Lockheed Martin A2100

The A2100 is a communications satellite spacecraft model made by Lockheed Martin Space Systems in the 1990s-2010s for telecommunications in geosynchronous orbit, as well as GOES-R weather satellites and GPS Block IIIA satellites.[1] [2]

The Lockheed Martin A2100 geosynchronous spacecraft series is designed for a variety of telecommunications needs including Ka band broadband and broadcast services, fixed satellite services in C-band and Ku band payload configurations, high-power direct broadcast services using the Ku band frequency spectrum, and mobile satellite services using UHF, L-band and S-band payloads.[3]

The A2100 satellite system was developed by a Skunk Works team at the Astro Space East Windsor, New Jersey facility.
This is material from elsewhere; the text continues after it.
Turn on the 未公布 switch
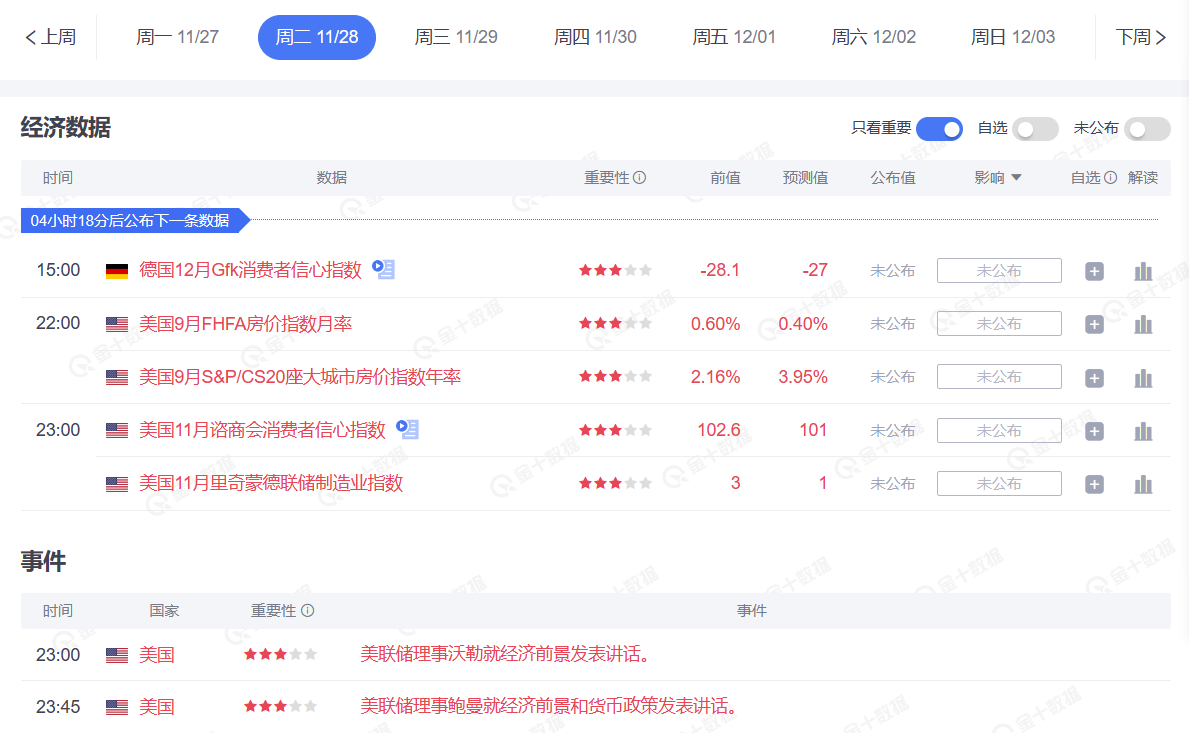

A group of Space Architects, including Brian Stewart, John Close, Pete Wise, Jim Wilson (GE R&D Lab), and Keith Davies delivered a flexible common bus with fewer components, lower spacecraft weight, and reduced customer delivery time.[4]

The first satellite, AMC-1, was launched September 8, 1996, and has achieved 15-year on-orbit service life.[5] Since 1996 there have been over 45 of the A2100 based satellites launched, with over 400 years of total on-orbit service.[6] Recent A2100 spacecraft include JCSAT-13 and VINASAT-2, which were launched May, 2012 on an Ariane 5 rocket. [7]

In 2002 Lockheed Martin Commercial Space Systems was given a Frost and Sullivan Satellite Reliability Award for excellence in the production of flexible and reliable communications satellites used in geosynchronous Earth orbit.[8]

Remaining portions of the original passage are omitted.